The scope of the Upper Arena construction project was not what the Board approved. In November 2024, the Board approved a vision for the lower stables. This included educational areas and visitor routes. Staff later shifted the project footprint uphill without returning for Board review.
Midpen’s own maps show this shift. The original Ad Hoc planning area was in the lower stable area. The revised boundary pulled a private operational area into the project. The upper arena was never approved as part of the public programming area. Yet, Midpen is now spending public money on construction there.
Furthermore, the project was described to the Board as a "minor one-day repair." In February 2026, Assistant General Manager Brian Malone publicly called it a one-day project. The bid solicitation tells a different story.

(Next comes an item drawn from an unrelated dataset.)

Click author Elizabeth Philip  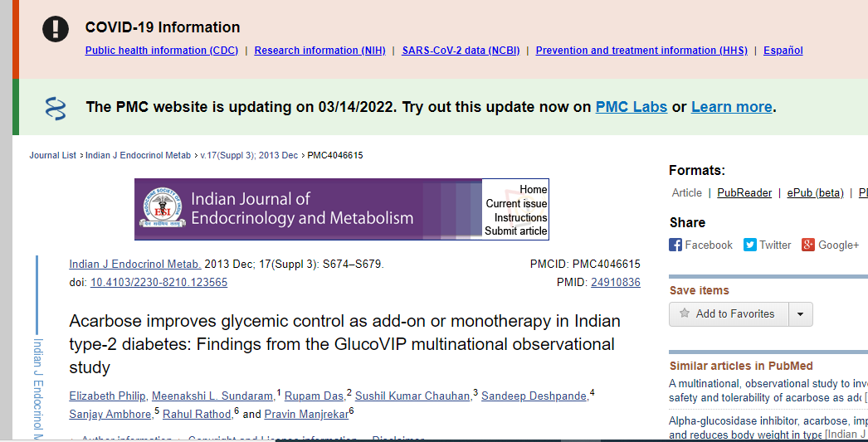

The Request for Bids (RFB) describes a 27,000-square-foot reconstruction. It involves grading, laser leveling, sand removal, and heavy equipment operations.
The contract award is based on a "Total Base Bid." However, the RFB removes known costs for contaminated sand handling and disposal from the headline number. Midpen already knew these costs existed because the nonprofit operator warned them. The public sees a project under $53,000. This amount is low enough to avoid deeper Board review. The actual reconstruction is much larger and more expensive.
Before the deadline passed, the public asked Midpen how contractors should price these known costs. Midpen did not answer any questions. They did not correct the bid structure or clarify the pricing. A major project now moves forward while the visible cost remains low to avoid scrutiny.
As criticism grew, Midpen added a wildlife-protection section to the project webpage. A photo of great horned owls from a different preserve appeared next to promises about stewardship. Wildlife protection is not measured by webpages. It is measured by actions on the ground.
Midpen promises to follow rigorous best management practices. They say these processes help them balance land care with public enjoyment. However, the stewardship language does not match reality at the stables. Midpen proceeded with nesting season projects without the focused surveys, buffer documentation, or protective measures its own framework describes. The agency’s written protections do not line up with the disturbance happening on the ground.